The General Assembly of the Church of Scotland in a groundbreaking decision called for the Church to maintain its historic doctrine in relation to human sexuality but, in line with the Kirk’s historic position of allowing congregations to call their own minister, to permit an individual Kirk Session to call a minister in a civil partnership if it chooses to do so.
The Legal Questions Committee and the Theological Forum will bring reports to next year’s General Assembly about how this will be achieved. In the meantime courts and committees of the General Assembly will maintain the status quo.
Commenting on the decision, the Moderator of the General Assembly of the Church of Scotland, the Right Reverend Lorna Hood said: “This is a massive vote for the peace and unity of the Church.”
The Report of the Theological Commission was published in April as the culmination of two years of theological reflection and debate, and it described the breadth of theological opinion which exists within the Church of Scotland on whether it should ordain ministers who are in same-sex relationships.

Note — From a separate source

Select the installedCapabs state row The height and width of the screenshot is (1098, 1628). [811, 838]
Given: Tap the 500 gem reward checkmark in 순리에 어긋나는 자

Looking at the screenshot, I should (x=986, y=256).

The General Assembly was offered a choice of either legislating to allow for such ordinations where those concerned are in a Civil Partnership or of reaffirming the traditional understanding that it is inappropriate to ordain ministers who are in same-sex relationships. The Report did not offer a recommendation of one option over the other but rather was written in such a way as to leave the outcome open for the General Assembly to decide. The Very Reverend Albert Bogle in the course of the debate proposed a third motion which enabled traditionalist and revisionist supporters to move closer.
The report was presented to the Assembly by the Commission’s Convener, the Reverend John L McPake. A full but gracious debate followed in which the Church affirmed its historic and current doctrine and practice in relation to human sexuality nonetheless permitting Kirk Sessions who wish to depart from the Church’s traditional position to do so.
Mrs Hood added: “This was a major breakthrough for the Church but we are conscious that some people remain pained, anxious, worried and hurt. We continue to pray for the peace and unity of the Church.”